Il acheta une bande de terre, large de cinq miles et longue de dix miles, sur les rives de la baie d’Amboises, ou Ambas, et y fonda une colonie nommée d’après sa bien-aimée reine Victoria. Son souhait et son intention étaient que la colonie naissante devienne immédiatement la propriété de la Couronne, mais le gouvernement négligeant ou refusant de temps à autre d’assumer un contrôle direct, la colonie est restée la propriété de la Baptist Missionary Society, jusqu’à ce qu’elle soit cédée au gouvernement de sa Majesté il y a quelques mois.

Au mois d’octobre 1858, M. Saker a présenté les « règlements » et les « lois » de la nouvelle colonie. Un ou deux passages relatifs à chacun d’eux seront intéressants. Il commence par : « Ce district, maintenant nommé Victoria, ayant été acheté au roi de Bimbia, et le droit et le titre de celui-ci ayant été cédés au possesseur actuel, et ce territoire ayant été formé comme un refuge et un foyer pour ceux qui ne peuvent pas se maintenir là où la liberté de culte est déniée, et pour tous les autres qui peuvent être désireux de vivre en paix avec nous, nous organisons et décrétons ce qui suit. »

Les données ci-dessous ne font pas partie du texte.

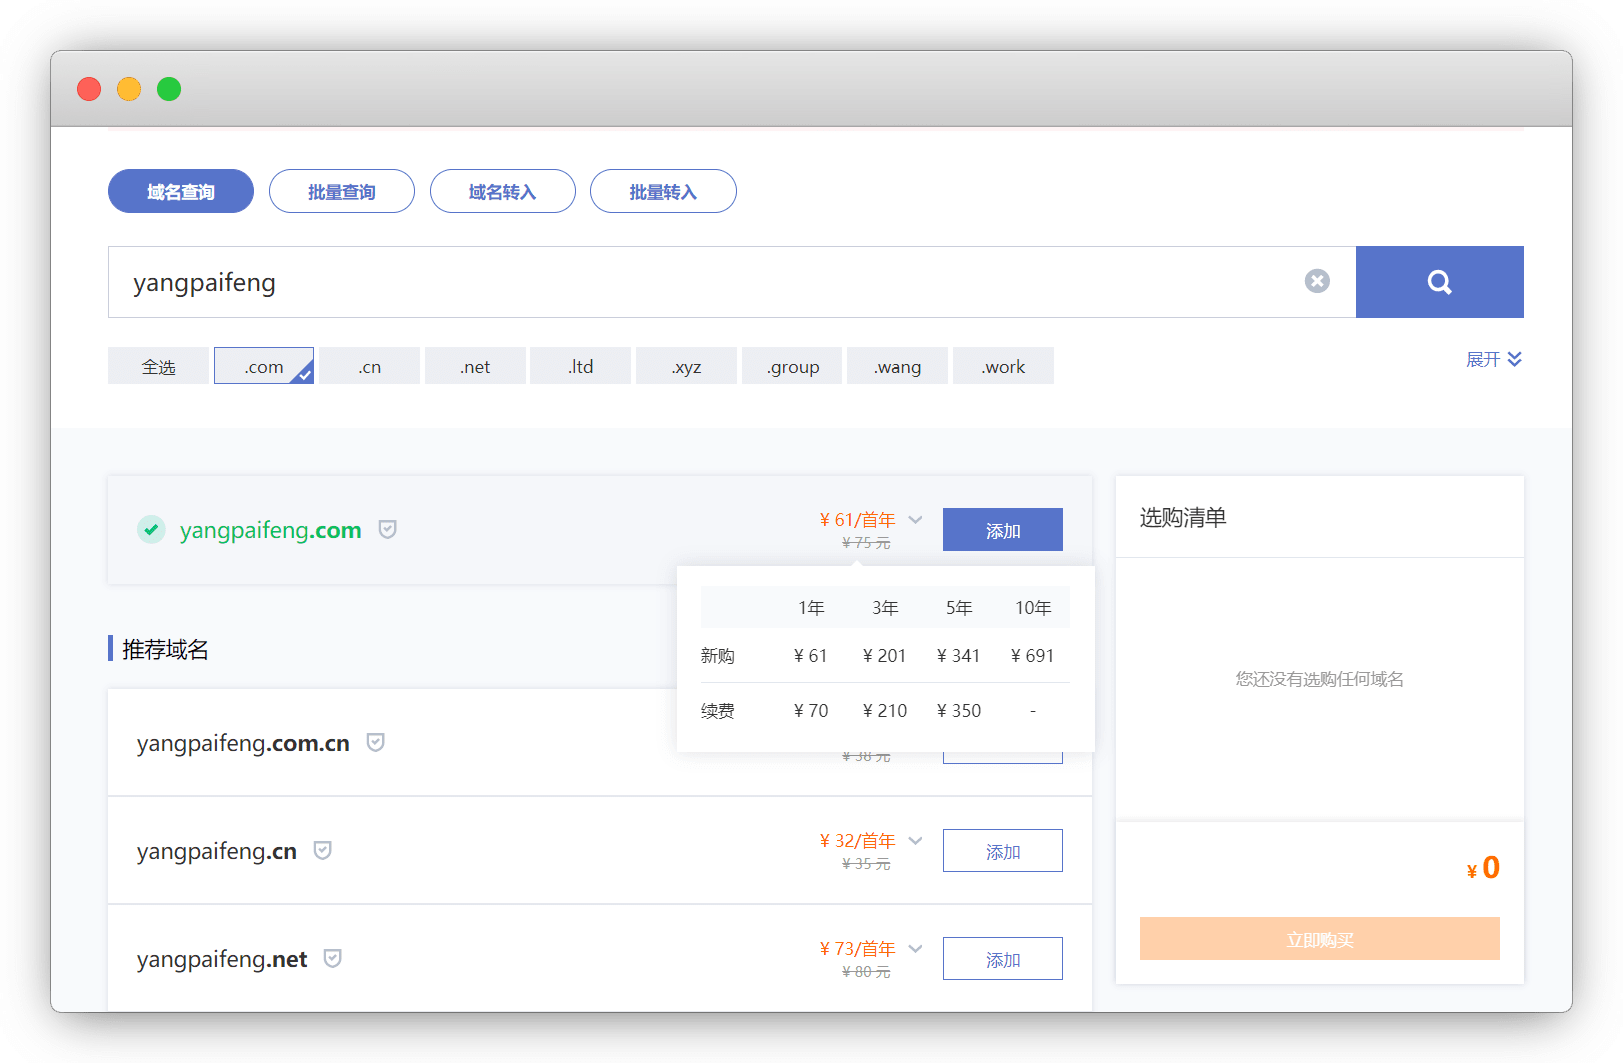The image size is (1623, 1063).
Task: Toggle the .com suffix filter
Action: 264,366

Viennent ensuite le plan de la ville, des rues et des lotissements, ainsi que les « règlements » pour l’achat et les transferts de propriété, tous de caractère simple et bien défini. Les « lois » concernent tout ce qui a trait au bon gouvernement, à la moralité et à la religion. Il devait y avoir une liberté et une égalité parfaites en matière de religion, une liberté totale en ce qui concerne le commerce et le troc ainsi que l’importation et l’exportation de provisions, de vêtements, de machines et de tout le reste, à l’exception du rhum et des autres spiritueux, qui étaient entièrement interdits comme articles à vendre ou à troquer. Le brandy, le gin et le vin destinés à des fins médicinales étaient admis gratuitement, mais pour d’autres usages, non destinés à la vente ou au troc, un droit de 10 pour cent de la valeur était appliqué. Ces mesures se sont avérées efficaces, et la colonie jusqu’aux montagnes du Cameroun, aux pieds desquelles elle se trouve, pourrait servir de site pour un sanatorium ou une station thermale sur les pentes du Cameroun, où l’on pourrait s’assurer des brises de mer et d’une atmosphère vivifiante.